Instructions to follow: In the entries below, which lines run from the one containing "Image resolution: width=422" to the one containing "Toggle the lock"? Copy exactly those lines, ends included, and no others.
--- Data shown ---
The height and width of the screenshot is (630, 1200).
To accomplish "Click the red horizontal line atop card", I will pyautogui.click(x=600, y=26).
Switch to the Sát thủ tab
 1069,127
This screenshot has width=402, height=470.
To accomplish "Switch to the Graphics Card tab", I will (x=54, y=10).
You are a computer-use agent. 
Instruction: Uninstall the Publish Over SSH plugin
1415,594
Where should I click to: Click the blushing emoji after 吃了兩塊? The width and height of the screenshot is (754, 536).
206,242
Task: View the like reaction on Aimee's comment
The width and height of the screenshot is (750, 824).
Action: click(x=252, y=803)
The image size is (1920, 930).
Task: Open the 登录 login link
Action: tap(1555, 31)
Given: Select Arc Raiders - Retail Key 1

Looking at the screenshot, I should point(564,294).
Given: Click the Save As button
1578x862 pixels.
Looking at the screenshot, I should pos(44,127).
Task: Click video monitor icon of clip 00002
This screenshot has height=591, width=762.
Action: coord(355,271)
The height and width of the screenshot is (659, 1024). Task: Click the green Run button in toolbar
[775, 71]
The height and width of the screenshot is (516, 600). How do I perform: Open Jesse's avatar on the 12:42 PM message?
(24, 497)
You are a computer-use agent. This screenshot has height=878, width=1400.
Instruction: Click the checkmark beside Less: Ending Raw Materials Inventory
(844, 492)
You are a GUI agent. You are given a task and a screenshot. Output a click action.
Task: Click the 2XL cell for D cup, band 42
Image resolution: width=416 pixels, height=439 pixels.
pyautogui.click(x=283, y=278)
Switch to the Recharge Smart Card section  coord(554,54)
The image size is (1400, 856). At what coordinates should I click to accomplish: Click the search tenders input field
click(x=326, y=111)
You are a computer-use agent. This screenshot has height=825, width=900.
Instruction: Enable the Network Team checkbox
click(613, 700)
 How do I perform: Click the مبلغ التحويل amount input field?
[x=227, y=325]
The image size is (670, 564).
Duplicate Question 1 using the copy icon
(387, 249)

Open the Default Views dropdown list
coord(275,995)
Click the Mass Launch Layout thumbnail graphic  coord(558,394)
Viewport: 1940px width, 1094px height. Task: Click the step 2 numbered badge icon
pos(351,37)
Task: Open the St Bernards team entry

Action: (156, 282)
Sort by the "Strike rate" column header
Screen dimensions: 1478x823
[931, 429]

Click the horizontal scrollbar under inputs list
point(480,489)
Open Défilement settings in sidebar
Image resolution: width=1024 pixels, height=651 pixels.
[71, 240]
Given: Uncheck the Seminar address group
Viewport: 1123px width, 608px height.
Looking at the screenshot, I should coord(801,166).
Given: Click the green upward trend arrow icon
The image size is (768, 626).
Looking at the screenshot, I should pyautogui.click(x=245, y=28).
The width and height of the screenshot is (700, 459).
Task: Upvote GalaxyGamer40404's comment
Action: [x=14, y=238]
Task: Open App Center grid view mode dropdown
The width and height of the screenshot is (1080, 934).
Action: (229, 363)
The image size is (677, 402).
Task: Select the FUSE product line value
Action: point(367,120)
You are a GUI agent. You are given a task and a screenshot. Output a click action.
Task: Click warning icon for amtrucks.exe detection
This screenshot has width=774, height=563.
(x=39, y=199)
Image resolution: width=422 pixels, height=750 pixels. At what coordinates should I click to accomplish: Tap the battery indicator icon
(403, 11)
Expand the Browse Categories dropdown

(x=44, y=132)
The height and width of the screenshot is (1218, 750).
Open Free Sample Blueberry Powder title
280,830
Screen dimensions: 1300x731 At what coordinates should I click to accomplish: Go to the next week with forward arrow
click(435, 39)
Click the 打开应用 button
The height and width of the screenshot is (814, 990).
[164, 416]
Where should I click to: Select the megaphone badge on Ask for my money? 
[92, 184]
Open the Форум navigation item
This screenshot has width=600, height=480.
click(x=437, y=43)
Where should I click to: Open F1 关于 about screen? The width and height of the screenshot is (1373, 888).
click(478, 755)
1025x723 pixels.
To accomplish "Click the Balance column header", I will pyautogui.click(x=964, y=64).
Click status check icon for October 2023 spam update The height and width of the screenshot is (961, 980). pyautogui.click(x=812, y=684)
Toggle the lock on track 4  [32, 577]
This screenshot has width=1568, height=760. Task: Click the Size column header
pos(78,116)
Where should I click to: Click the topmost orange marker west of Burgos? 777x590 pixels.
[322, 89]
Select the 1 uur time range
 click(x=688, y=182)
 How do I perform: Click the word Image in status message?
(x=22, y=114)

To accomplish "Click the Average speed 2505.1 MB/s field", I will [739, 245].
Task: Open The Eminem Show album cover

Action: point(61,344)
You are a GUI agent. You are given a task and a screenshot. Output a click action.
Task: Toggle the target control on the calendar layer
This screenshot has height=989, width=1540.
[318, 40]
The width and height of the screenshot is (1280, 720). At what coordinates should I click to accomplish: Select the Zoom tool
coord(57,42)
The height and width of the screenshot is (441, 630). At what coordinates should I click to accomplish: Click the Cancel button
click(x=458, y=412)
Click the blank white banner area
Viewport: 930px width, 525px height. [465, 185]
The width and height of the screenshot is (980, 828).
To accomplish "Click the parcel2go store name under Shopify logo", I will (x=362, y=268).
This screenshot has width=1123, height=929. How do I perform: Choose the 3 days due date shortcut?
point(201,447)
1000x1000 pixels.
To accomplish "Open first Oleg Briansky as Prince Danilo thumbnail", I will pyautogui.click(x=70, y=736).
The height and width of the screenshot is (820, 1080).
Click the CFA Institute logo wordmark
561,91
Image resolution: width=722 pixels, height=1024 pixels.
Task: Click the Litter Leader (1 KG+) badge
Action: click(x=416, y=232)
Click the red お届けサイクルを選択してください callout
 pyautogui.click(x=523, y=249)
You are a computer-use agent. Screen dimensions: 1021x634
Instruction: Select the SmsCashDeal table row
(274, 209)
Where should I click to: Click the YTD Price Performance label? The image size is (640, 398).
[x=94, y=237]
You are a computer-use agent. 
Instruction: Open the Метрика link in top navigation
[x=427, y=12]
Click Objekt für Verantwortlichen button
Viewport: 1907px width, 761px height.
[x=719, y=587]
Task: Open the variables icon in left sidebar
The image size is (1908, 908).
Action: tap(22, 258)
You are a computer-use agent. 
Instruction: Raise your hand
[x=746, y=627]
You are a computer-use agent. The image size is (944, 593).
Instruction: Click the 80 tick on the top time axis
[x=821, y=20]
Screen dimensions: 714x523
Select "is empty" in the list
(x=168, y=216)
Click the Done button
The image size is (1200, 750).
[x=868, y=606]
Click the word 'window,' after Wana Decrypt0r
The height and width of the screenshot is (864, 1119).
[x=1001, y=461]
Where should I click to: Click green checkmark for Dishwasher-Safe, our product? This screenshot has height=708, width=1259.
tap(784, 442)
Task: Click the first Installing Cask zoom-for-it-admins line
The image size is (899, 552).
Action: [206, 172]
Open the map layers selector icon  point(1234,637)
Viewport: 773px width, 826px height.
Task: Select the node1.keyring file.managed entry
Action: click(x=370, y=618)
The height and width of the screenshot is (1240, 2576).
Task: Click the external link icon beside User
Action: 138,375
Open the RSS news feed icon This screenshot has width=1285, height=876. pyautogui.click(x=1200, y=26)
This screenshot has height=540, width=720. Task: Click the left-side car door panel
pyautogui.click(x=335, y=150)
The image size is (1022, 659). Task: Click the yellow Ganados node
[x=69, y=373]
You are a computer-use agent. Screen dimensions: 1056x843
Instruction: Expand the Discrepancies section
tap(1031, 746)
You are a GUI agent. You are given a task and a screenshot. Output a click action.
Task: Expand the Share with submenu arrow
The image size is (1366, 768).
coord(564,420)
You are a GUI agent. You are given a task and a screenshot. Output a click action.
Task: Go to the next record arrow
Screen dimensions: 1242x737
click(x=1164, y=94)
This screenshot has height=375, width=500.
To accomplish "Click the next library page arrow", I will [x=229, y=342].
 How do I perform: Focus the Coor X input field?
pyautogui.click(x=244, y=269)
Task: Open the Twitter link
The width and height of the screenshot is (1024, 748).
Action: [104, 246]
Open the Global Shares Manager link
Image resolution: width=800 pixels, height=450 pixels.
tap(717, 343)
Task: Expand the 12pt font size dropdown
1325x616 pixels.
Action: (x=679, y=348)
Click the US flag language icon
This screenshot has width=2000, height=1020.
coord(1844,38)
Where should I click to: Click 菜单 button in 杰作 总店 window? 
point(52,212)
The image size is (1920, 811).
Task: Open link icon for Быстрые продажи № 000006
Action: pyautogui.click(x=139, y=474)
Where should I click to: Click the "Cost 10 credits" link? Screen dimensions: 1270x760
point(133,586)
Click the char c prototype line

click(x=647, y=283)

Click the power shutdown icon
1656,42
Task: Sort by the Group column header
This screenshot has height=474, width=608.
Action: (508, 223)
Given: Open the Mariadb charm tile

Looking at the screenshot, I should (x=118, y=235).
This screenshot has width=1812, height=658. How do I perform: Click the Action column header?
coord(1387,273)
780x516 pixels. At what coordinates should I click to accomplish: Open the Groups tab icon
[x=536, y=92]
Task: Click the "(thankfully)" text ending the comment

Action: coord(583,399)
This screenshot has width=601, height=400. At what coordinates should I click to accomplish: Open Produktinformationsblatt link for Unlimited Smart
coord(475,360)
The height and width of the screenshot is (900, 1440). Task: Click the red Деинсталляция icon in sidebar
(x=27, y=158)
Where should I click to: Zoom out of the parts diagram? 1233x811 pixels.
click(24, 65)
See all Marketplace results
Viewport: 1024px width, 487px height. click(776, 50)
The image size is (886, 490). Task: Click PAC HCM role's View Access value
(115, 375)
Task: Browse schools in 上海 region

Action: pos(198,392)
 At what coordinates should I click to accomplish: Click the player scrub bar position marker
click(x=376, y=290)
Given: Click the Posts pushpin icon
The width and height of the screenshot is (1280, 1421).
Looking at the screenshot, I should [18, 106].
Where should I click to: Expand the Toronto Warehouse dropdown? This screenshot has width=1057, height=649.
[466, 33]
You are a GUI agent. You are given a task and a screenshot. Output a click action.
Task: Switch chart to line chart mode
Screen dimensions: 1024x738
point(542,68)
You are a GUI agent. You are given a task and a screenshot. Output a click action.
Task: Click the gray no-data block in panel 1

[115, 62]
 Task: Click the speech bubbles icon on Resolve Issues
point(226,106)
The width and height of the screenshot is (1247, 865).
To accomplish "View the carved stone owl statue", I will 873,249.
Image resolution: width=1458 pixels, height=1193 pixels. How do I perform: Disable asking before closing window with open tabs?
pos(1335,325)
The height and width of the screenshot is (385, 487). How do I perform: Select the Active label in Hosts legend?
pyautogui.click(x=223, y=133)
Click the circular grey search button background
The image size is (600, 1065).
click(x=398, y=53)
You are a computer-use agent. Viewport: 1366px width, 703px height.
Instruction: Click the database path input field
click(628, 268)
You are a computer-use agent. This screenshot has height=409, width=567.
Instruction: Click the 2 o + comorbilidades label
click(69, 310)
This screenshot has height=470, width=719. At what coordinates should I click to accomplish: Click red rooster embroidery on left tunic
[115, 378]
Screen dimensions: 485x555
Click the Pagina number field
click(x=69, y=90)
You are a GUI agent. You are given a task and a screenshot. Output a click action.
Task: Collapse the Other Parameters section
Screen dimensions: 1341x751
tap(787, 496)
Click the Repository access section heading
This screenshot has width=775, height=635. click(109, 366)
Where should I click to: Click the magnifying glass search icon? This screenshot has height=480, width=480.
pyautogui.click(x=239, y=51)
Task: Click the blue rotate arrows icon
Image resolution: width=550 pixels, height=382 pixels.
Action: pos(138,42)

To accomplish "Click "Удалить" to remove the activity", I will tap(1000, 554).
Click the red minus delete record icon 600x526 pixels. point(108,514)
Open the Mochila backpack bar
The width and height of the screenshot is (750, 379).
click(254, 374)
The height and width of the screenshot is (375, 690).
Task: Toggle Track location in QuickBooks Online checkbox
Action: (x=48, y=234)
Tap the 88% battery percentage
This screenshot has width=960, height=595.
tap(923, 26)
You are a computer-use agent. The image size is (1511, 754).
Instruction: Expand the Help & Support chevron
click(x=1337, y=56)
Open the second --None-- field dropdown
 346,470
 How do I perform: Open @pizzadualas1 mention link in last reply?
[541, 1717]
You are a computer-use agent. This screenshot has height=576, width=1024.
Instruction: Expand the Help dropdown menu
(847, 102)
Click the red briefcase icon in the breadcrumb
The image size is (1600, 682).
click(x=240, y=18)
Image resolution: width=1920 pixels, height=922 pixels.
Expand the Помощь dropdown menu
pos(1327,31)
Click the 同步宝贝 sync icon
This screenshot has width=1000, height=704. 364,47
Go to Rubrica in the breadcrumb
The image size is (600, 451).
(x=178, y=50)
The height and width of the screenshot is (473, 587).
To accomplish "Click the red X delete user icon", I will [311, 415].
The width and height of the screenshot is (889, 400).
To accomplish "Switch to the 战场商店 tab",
---
Task solution:
Image resolution: width=422 pixels, height=750 pixels. At what coordinates should I click to accomplish: Tap the battery indicator icon
(403, 11)
Expand the Browse Categories dropdown

(x=44, y=132)
The height and width of the screenshot is (1218, 750).
Open Free Sample Blueberry Powder title
280,830
Screen dimensions: 1300x731 At what coordinates should I click to accomplish: Go to the next week with forward arrow
click(435, 39)
Click the 打开应用 button
The height and width of the screenshot is (814, 990).
[164, 416]
Where should I click to: Select the megaphone badge on Ask for my money? 
[92, 184]
Open the Форум navigation item
This screenshot has width=600, height=480.
click(x=437, y=43)
Where should I click to: Open F1 关于 about screen? The width and height of the screenshot is (1373, 888).
click(478, 755)
1025x723 pixels.
To accomplish "Click the Balance column header", I will pyautogui.click(x=964, y=64).
Click status check icon for October 2023 spam update The height and width of the screenshot is (961, 980). pyautogui.click(x=812, y=684)
Toggle the lock on track 4  [32, 577]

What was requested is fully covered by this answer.